# Listed records
━━━━━━━━━━━━━━━━━━━━

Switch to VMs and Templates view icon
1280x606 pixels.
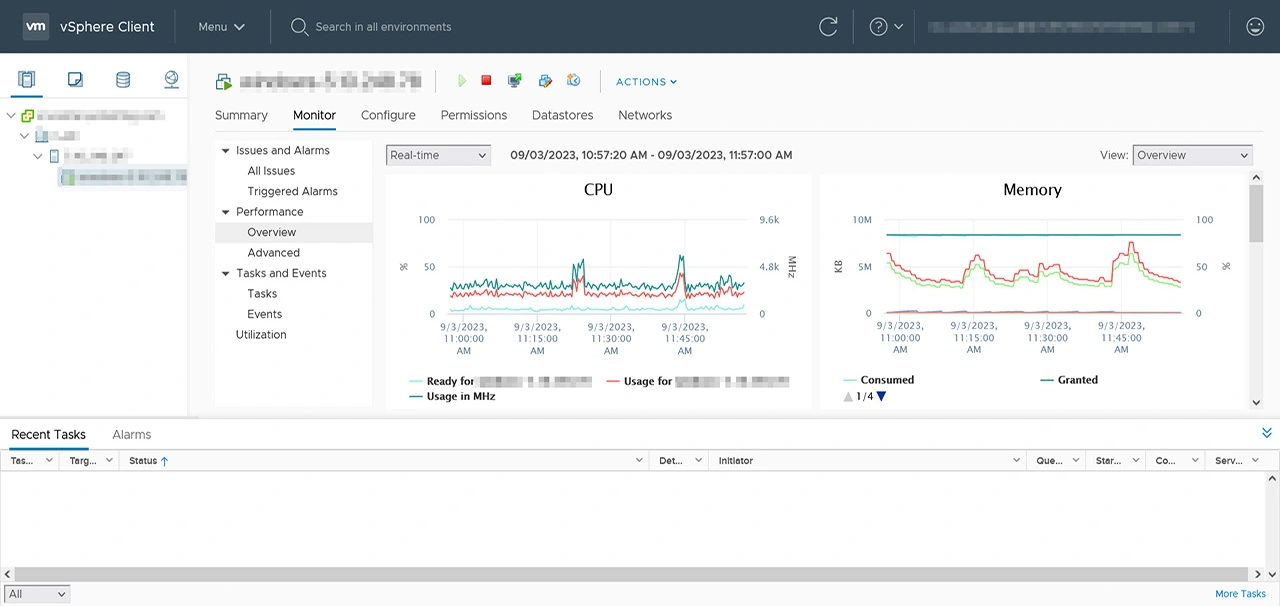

━━━━━━━━━━━━━━━━━━━━

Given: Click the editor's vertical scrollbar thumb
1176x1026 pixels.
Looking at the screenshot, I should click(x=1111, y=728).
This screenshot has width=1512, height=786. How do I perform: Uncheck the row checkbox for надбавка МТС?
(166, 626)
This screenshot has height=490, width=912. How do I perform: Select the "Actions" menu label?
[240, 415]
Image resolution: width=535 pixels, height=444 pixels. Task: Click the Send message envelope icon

━━━━━━━━━━━━━━━━━━━━

# Problem to solve
Please, from the entries above, set down exactly the lines from the one containing "Switch to VMs and Templates view icon" through the one containing "1280x606 pixels.", and only those.

# Written solution
Switch to VMs and Templates view icon
1280x606 pixels.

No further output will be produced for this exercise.